_GIVEN INFORMATION_
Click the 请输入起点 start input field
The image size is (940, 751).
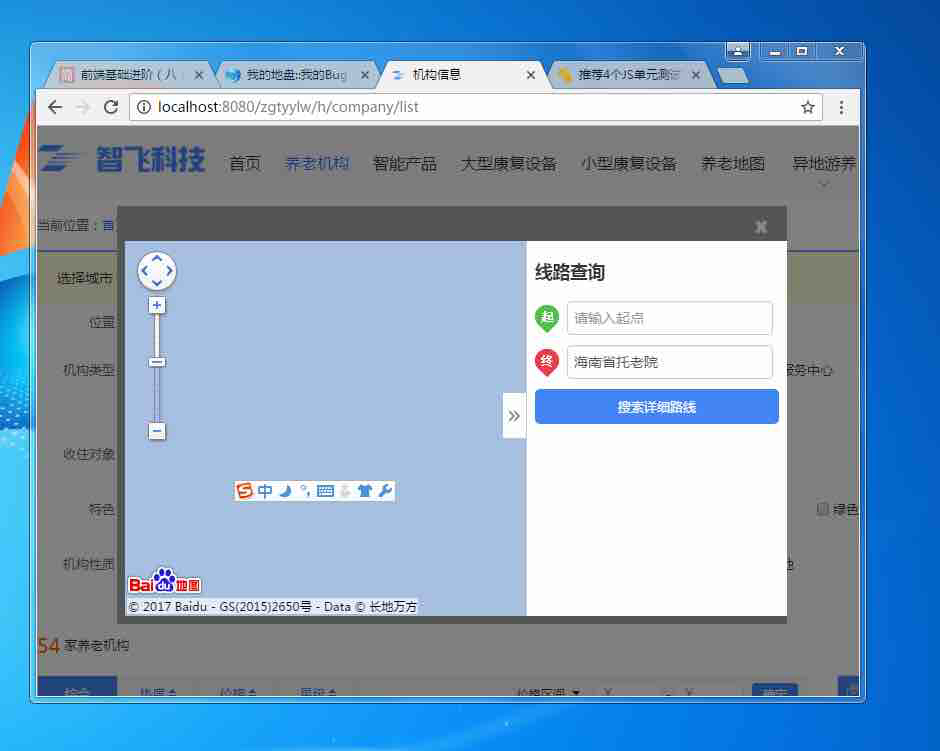(669, 318)
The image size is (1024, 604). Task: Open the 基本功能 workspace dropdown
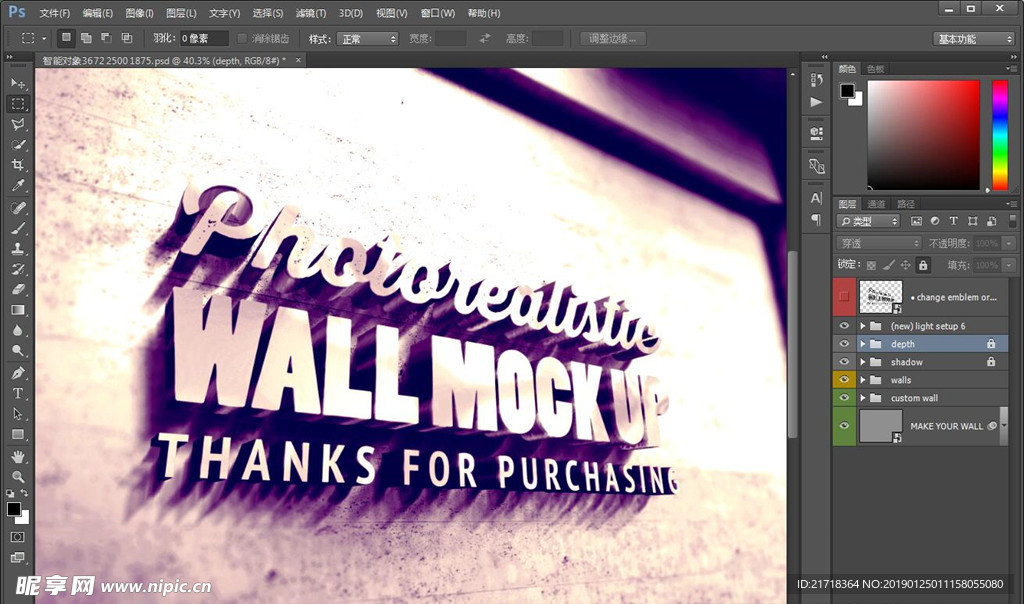pyautogui.click(x=974, y=39)
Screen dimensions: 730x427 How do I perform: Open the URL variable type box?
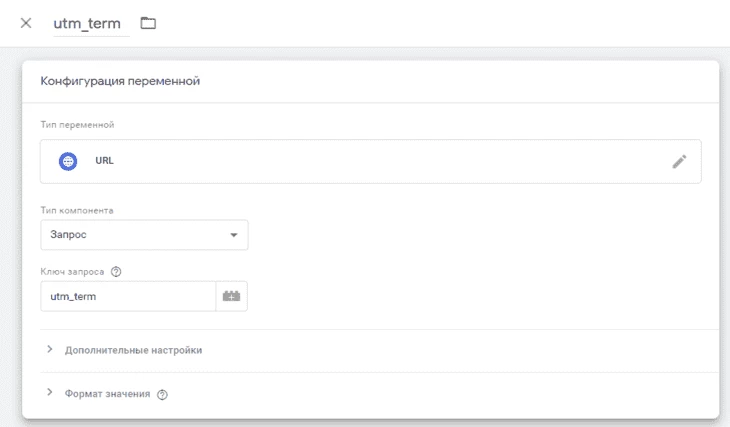pos(371,161)
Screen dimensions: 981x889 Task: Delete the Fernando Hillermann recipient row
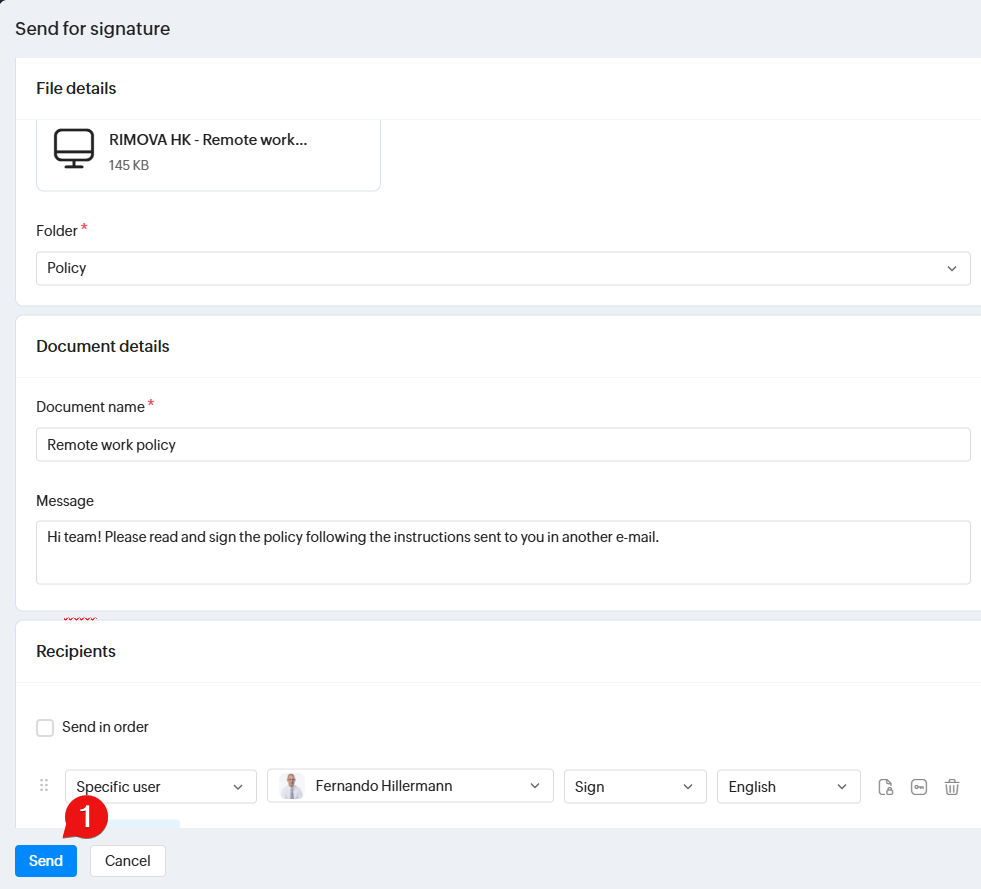click(x=952, y=787)
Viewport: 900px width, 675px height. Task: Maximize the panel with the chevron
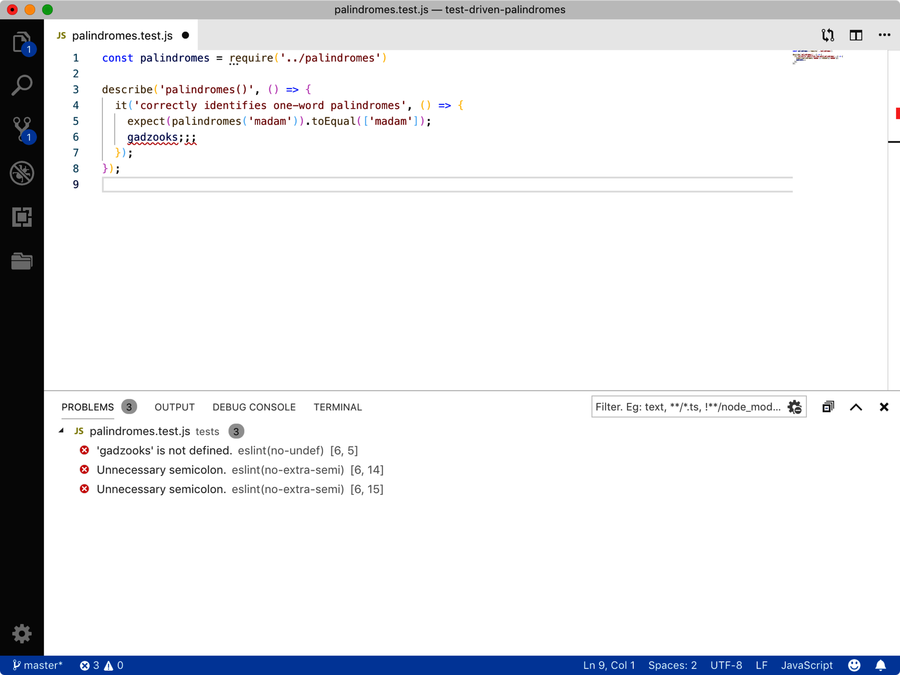856,407
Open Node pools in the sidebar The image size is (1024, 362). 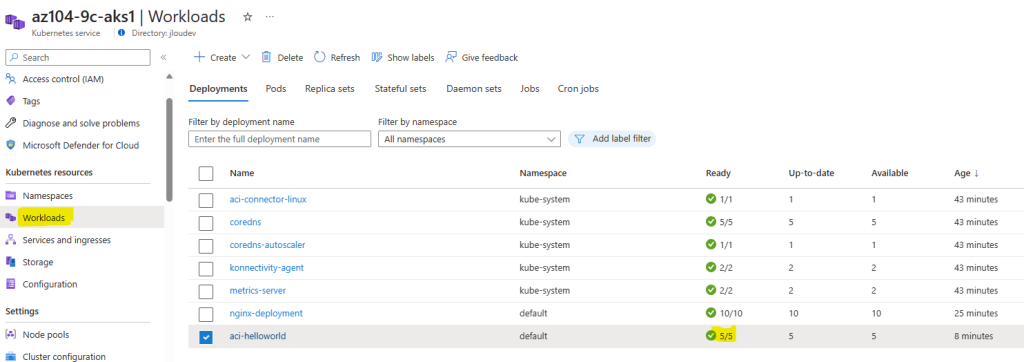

_GOAL_
Copy out the records word for word, starting with the line containing "Viewport: 900px width, 675px" and running through the end of the records, both ends included. Leave the pictures out.

_FULL SOLUTION_
Viewport: 900px width, 675px height. Task: Maximize the panel with the chevron
856,407
Open Node pools in the sidebar The image size is (1024, 362). 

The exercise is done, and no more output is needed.